We read in the 'Kindred Sayings' (IV, Salāyatana-vagga, Kindred Sayings on

Sense, First Fifty, Ch. IV, par. 93, Duality II) that the Buddha said to the



Owing to a dual (thing), monks, consciousness comes into being.

And what, monks, is that dual

owing to which consciousness comes into being?

Owing to the eye and objects arises eye-consciousness.

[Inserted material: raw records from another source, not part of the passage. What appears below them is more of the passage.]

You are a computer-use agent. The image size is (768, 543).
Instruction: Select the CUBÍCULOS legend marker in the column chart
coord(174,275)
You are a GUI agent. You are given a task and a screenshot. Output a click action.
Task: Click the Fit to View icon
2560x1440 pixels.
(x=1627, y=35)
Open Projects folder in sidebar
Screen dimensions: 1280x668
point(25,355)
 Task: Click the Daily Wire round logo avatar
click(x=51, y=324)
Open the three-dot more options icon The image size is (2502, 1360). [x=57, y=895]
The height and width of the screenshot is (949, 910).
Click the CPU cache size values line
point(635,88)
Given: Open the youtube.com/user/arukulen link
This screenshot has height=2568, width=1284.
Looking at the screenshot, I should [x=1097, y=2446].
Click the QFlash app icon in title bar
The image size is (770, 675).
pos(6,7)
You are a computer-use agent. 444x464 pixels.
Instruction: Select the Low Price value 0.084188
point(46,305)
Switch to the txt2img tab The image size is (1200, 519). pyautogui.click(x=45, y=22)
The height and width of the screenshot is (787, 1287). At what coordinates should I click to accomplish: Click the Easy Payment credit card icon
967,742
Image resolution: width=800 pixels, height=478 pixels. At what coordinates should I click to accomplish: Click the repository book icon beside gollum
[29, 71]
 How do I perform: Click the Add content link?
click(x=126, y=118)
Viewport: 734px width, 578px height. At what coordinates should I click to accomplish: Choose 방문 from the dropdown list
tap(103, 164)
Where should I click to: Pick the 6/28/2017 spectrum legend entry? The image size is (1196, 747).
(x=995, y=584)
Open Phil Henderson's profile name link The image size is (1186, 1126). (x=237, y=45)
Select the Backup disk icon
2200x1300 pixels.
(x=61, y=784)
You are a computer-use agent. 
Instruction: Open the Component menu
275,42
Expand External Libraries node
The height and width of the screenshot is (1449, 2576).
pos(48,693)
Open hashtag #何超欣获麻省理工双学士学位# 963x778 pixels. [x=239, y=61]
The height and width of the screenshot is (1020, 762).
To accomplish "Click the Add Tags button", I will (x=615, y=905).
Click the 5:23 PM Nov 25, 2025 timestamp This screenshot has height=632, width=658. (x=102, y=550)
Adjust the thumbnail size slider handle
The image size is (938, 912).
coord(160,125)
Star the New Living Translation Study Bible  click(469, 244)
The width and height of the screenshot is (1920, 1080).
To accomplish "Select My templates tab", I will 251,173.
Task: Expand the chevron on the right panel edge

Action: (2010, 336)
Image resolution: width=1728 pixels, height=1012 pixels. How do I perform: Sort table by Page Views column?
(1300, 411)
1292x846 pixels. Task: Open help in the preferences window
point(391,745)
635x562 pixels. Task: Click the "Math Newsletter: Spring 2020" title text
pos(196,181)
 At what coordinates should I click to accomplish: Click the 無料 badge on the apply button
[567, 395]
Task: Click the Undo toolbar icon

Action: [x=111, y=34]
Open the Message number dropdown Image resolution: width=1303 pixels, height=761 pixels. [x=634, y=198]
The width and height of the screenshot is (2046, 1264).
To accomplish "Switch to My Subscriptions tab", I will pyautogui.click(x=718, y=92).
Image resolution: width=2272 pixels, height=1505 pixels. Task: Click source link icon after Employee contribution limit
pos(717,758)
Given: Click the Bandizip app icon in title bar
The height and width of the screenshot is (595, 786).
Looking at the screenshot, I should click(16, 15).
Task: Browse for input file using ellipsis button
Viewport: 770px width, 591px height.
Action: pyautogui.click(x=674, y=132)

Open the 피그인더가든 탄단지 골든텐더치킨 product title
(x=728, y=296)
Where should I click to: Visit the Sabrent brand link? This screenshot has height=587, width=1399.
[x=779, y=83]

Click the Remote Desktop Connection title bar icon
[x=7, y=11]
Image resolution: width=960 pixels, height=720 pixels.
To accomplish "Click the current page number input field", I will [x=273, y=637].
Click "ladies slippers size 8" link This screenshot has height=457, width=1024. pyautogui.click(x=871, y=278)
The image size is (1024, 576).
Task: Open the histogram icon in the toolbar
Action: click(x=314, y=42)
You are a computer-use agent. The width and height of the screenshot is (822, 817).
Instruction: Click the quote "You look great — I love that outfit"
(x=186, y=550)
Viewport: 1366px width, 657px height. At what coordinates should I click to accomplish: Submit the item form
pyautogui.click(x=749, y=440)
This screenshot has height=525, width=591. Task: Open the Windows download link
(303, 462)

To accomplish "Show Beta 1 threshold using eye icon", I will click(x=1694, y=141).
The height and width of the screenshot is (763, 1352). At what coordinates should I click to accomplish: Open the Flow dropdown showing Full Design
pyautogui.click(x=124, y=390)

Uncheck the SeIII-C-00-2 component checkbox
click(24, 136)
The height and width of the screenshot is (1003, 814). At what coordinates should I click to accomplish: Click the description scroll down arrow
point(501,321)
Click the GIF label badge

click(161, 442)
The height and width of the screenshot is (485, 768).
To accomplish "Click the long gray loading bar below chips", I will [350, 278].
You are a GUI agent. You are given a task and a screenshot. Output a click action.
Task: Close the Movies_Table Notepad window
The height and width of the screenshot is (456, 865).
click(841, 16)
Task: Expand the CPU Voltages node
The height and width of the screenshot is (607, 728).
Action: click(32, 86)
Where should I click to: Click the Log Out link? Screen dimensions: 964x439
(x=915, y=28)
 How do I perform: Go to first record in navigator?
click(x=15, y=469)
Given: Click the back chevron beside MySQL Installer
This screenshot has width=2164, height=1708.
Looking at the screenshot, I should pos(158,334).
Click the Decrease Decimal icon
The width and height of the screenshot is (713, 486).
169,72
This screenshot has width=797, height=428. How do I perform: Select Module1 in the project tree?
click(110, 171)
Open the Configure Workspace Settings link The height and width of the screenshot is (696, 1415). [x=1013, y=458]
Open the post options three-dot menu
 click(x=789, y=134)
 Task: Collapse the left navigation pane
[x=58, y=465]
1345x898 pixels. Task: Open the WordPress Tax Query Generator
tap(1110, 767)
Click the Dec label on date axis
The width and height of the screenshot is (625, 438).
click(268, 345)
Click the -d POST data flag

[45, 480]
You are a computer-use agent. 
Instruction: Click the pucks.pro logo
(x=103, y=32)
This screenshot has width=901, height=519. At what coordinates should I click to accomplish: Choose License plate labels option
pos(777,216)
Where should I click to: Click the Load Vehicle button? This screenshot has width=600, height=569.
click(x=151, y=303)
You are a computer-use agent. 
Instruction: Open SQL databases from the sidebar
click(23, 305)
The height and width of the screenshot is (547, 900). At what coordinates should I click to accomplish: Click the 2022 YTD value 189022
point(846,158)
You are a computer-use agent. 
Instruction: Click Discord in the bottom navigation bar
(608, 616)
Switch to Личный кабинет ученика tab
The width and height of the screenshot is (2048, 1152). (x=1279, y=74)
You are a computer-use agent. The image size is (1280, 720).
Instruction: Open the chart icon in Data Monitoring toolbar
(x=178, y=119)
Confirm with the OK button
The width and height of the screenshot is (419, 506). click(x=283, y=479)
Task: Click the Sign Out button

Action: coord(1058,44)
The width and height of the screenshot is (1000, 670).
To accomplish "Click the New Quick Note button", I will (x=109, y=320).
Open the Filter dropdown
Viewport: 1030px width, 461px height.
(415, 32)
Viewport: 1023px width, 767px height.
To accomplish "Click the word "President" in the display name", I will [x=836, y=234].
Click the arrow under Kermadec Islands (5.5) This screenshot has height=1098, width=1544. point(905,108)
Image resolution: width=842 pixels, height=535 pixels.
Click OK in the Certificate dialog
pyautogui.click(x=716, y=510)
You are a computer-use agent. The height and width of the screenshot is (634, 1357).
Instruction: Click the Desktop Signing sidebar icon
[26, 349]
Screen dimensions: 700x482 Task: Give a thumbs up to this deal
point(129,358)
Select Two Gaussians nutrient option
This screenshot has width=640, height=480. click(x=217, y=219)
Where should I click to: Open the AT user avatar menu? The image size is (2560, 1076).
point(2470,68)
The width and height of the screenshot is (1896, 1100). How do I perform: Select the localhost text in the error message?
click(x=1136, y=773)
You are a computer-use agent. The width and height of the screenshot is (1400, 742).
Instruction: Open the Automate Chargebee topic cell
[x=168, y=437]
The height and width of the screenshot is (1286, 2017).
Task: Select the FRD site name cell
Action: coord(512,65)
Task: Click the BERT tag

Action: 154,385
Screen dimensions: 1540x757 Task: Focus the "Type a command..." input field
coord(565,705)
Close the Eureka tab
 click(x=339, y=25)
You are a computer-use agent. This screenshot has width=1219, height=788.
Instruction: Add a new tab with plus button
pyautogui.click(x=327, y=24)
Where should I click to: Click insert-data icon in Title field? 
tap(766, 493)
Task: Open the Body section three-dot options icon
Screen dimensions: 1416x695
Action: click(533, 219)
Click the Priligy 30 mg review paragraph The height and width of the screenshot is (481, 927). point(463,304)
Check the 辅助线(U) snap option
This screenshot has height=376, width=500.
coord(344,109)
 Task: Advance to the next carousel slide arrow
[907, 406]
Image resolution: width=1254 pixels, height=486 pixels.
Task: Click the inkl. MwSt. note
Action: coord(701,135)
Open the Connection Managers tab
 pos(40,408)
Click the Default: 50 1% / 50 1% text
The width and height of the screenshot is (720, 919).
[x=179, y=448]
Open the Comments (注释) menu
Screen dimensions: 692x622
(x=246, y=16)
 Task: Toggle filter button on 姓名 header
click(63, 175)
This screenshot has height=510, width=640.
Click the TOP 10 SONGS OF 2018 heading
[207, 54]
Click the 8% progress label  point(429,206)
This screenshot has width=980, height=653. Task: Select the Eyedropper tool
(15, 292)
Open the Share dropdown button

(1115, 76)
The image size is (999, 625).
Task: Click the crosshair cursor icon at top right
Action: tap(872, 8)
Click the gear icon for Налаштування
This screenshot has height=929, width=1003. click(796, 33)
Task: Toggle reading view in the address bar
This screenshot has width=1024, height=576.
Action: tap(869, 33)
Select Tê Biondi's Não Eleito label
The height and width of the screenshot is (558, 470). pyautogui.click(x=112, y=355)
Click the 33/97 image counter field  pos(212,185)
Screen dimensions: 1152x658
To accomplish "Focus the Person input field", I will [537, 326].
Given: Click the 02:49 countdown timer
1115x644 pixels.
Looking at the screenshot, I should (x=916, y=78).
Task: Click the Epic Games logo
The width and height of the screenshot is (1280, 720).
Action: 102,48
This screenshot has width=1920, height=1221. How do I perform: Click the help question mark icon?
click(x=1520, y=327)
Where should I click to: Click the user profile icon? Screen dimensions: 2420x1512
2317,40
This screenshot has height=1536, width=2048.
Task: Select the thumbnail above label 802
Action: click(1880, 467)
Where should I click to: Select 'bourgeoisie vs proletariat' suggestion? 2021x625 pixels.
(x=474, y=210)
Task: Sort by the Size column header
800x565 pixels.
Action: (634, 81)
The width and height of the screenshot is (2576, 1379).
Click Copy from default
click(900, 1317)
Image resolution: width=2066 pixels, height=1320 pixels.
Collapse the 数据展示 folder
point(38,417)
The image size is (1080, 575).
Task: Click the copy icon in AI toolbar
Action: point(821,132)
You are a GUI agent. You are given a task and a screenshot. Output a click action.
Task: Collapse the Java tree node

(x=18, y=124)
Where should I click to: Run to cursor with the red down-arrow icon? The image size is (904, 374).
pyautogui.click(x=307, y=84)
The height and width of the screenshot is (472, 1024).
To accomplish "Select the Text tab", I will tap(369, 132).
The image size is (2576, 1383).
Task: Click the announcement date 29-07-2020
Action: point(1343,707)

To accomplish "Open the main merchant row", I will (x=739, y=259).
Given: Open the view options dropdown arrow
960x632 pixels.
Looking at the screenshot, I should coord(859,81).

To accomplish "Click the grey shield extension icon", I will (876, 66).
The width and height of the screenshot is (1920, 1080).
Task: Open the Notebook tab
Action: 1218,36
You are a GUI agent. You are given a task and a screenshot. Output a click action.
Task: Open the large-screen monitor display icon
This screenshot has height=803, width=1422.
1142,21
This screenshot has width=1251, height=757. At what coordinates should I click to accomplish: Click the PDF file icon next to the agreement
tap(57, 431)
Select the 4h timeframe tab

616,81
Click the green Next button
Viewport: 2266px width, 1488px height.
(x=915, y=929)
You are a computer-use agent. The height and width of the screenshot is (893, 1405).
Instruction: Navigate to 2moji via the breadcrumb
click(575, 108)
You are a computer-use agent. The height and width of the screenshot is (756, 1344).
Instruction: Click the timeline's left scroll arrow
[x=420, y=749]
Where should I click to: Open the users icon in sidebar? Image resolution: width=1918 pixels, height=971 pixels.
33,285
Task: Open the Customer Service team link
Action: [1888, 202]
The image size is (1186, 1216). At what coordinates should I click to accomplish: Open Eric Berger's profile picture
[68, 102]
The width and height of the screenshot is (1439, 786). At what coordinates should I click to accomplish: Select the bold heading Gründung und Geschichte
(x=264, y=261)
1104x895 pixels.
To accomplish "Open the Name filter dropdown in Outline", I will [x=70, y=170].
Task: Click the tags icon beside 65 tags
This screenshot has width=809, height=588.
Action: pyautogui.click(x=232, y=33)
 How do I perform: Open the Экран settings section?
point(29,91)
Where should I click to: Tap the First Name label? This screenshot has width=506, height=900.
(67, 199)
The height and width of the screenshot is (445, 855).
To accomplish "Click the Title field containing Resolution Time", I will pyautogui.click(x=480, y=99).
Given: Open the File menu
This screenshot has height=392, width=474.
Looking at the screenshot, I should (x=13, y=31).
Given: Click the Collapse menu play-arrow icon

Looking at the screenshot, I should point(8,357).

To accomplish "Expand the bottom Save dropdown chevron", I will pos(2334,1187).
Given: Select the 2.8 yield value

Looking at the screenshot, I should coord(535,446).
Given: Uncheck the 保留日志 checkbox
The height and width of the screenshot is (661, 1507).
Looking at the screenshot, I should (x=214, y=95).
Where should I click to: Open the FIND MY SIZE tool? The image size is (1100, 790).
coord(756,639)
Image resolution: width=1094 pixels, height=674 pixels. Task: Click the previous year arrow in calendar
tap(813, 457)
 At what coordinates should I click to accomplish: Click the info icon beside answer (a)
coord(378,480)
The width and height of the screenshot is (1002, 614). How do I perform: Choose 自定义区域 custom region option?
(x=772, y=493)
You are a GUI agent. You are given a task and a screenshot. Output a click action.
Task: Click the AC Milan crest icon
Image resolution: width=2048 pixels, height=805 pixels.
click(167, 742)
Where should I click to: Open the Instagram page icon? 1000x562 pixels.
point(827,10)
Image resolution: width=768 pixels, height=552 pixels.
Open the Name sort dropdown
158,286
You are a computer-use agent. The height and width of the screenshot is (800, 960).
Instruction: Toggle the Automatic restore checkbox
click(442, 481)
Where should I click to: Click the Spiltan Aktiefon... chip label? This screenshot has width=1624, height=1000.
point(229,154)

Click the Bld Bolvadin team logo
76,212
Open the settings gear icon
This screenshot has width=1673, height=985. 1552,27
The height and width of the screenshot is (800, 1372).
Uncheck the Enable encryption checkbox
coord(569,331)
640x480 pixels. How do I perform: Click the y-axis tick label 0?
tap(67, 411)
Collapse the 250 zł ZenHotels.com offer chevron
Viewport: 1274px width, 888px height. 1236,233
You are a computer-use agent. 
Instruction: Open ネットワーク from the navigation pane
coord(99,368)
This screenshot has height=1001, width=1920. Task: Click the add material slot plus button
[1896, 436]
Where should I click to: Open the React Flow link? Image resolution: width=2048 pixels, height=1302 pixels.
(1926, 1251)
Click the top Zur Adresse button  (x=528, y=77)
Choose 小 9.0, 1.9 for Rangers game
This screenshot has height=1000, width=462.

The eye is impermanent, changing, its state is 'becoming otherness'.

So also are objects.

Thus this dual, mobile and transitory, impermanent, changing,

- - its state is 'becoming otherness'.

Eye-consciousness is impermanent, changing, 

its state is 'becoming otherness'.  

This eye-consciousness,

arising as it does from an impermanent relation,

how could it be permanent?

Now the striking together, the falling together,

tile meeting together of these three things,

this, monks, is called 'eye-contact'.

Eye-contact is impermanent, changing,

its state is 'becoming otherness'.

That condition, that relation of the uprising of eye-contact,

they also are impermanent...

This eye-contact, arising as it does from an impermanent relation,

how could it be permanent?

Contacted, monks, one feels.

Contacted, one is aware.

Contacted, one perceives.

Thus these states also are mobile and transitory,

impermanent and changing.

Their state is 'becoming otherness'...

The same is said with regard to the other doorways.